# FR: Il vient-tu ? Tu m'aimes-tu ? [sic] - interrogation avec "tu" redondant/explétif au Québec



## ham_let

It is too late in the day for me to think in French (sorry) so this is going to be 100% English haha. Feel free to reply in French. 

*Québec interrogative "-tu" *

I have a vague understanding of how it works, but I have a few questions. I'd like to be familiar enough with it that I feel confident using it myself (at this point I will just sit back and observe until I "get" it, but I would like to stop speaking French as if I am living in an instructional video...).

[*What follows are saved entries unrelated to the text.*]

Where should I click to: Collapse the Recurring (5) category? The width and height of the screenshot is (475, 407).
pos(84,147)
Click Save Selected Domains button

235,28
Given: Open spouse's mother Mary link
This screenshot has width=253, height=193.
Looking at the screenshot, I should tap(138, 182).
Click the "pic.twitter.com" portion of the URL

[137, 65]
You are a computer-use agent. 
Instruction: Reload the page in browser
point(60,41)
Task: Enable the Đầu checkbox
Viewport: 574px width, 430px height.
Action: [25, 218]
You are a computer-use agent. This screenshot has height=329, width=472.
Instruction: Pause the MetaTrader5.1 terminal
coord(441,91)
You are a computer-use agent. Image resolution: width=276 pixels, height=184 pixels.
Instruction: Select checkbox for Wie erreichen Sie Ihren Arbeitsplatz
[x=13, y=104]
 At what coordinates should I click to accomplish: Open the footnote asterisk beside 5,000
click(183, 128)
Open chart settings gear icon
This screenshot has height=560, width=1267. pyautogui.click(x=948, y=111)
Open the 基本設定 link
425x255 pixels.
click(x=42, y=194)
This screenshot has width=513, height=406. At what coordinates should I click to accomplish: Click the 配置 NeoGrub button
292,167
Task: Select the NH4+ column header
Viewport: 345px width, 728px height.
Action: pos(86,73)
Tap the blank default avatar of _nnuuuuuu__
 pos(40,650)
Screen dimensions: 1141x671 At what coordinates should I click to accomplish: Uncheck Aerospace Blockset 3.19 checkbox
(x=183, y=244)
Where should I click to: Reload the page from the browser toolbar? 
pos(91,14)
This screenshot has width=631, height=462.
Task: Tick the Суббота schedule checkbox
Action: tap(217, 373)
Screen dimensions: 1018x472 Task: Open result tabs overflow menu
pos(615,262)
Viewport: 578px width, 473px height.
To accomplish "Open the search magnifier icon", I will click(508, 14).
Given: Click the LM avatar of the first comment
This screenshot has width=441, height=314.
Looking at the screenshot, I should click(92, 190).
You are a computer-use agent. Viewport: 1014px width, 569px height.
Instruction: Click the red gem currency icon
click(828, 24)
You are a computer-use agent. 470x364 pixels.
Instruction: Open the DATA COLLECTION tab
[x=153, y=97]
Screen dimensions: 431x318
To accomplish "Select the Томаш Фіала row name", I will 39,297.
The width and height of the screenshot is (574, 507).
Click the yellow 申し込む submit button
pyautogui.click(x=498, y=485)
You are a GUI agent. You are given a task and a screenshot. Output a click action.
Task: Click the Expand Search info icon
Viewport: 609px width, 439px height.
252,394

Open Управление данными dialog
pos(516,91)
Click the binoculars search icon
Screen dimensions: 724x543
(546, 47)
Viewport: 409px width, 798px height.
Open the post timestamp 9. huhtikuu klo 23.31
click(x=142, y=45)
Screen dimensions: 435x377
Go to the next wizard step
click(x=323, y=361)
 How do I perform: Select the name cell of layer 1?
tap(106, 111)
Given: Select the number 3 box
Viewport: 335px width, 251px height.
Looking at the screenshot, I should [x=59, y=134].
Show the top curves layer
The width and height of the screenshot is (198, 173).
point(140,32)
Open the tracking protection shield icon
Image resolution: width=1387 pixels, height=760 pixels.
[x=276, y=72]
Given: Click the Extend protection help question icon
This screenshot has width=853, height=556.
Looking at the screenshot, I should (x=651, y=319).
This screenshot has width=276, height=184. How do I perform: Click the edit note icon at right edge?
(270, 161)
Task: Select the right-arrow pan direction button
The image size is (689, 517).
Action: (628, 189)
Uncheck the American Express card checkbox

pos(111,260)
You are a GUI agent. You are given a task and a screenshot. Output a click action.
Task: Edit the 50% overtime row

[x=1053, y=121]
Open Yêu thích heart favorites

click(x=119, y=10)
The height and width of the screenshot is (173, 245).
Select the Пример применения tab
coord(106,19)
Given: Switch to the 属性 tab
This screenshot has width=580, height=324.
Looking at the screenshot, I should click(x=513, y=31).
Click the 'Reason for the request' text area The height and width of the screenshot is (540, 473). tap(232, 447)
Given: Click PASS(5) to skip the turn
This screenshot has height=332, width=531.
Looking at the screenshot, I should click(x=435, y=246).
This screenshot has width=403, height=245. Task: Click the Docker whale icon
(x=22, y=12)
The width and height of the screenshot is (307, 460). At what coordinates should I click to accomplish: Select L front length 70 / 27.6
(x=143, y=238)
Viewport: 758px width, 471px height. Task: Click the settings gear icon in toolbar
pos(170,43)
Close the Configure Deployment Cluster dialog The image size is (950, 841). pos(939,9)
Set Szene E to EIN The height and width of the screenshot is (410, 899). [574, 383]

1. Is it ONLY used for yes or no questions? Are there yes or no questions where it CAN'T be used? Examples?

2. Where do you place the particle when the question is filled with extra pronoms, infinitives and clauses? At the end of the last conjugated verb?
i. Il va-tu aller? ou Il va aller-tu?
ii. Il vient-tu avec nous? ou Il vient avec nous-tu?

3. How common is it (in a social setting) as far as yes/no questions go? Is it virtually the only form used? How much is inversion used? "Est-ce que" forms?

4. How does it compare (in frequency of use) to just saying a neutral sentence and changing your intonation to make it sound like a question?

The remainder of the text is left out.